Power consumption problemWith the controller finished, I could start calculating the power needed to keep this system running forever.
The current flowing into the controller is 20mA which means I would consume 0.5 Ah per day. The two solar panels I will use to provide the power give 100mA together in full sun, but only 25mA when it is cloudy.
So I have a problem, a big problem: the battery will slowly drain at a rate of 0.2 Ah per day when there is no full sun (which we never have in Belgium)

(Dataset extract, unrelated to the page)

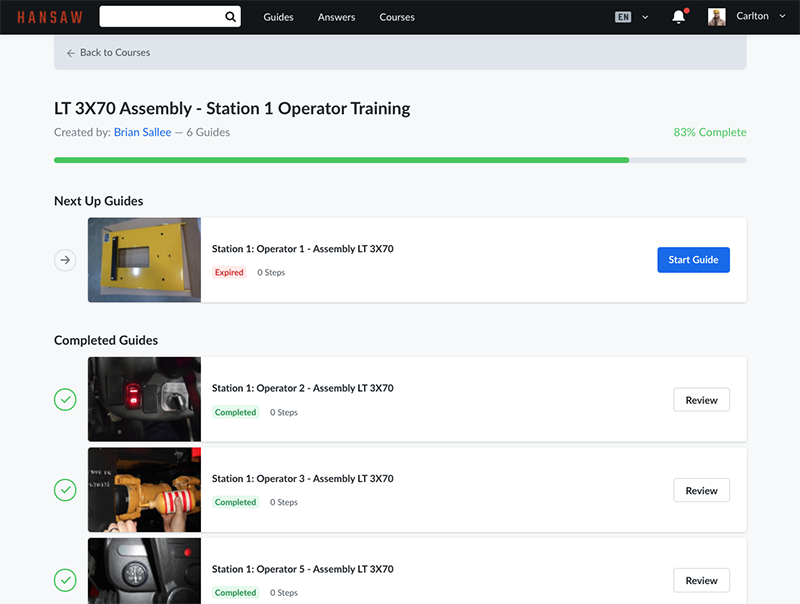800x604 pixels.
Task: Expand the language dropdown chevron
Action: [x=645, y=17]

The only thing I have actual control over is the DC-DC conversion from 12V to 3V. Using an LM317 like in the current design has a efficiency of about 26%. These chips always have the same ingoing current as outgoing current and will convert the difference to heat.
A small calculation:
Input voltage: 12V
Output voltage: 3.15V
Output power = 3.15V * 20mA = 63mW
Input power = 12V * 20mA = 240mW
Efficiency = 63mW / 240mW = 26%
Lost energy = 240mW - 63mW = 177mW
So this current system is very good to keep the PCB at a nice temperature but not to be powered by a solar panel.

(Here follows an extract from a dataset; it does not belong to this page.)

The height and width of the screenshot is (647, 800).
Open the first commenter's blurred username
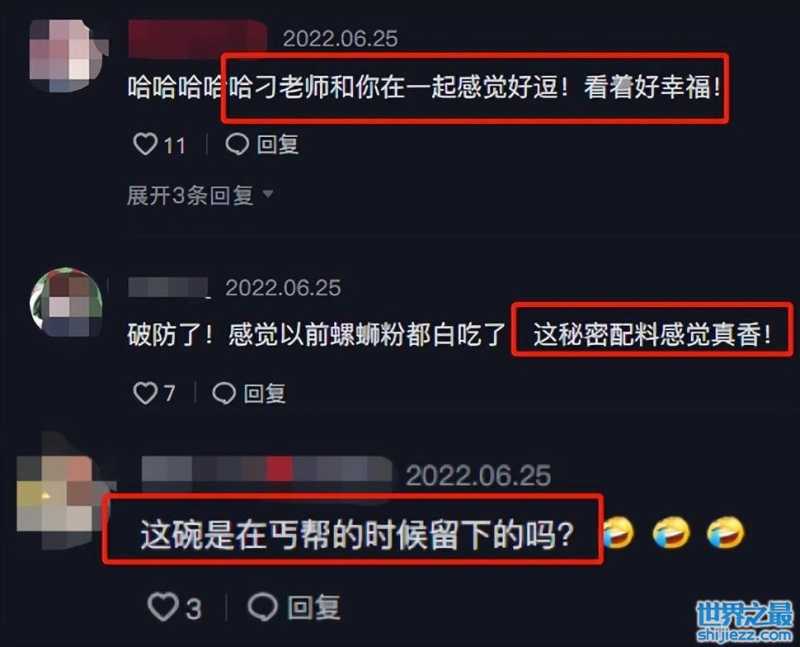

Browsing through the site of national semiconductor I found their WebBench that could calculate for me the best component to use. They suggested two devices:
- LM2931: A linear regulator with an efficiency of 27.5% (This is actually the same as my LM317 but fixed set to 3.3V instead of adjustable)
- LM2676-3.3: A switching regulator with an efficiency of 86%
Using the second one would make my design slightly more complicated but would solve all my problems.
When the consumption of the controller is 63mW and the regulator has an efficiency of 86% the consumption at the input will be: 63mW / 86% = 73mW
73mW at 12V means a current of 6.10mA
luckily they have a TO-220 package: the LM2676T-3.3. It has a maximum current of 3A which is much more then I need but it is the only one that is not SMD.
I expect to have my components in about two weeks so I can finaly finish the board and install the system.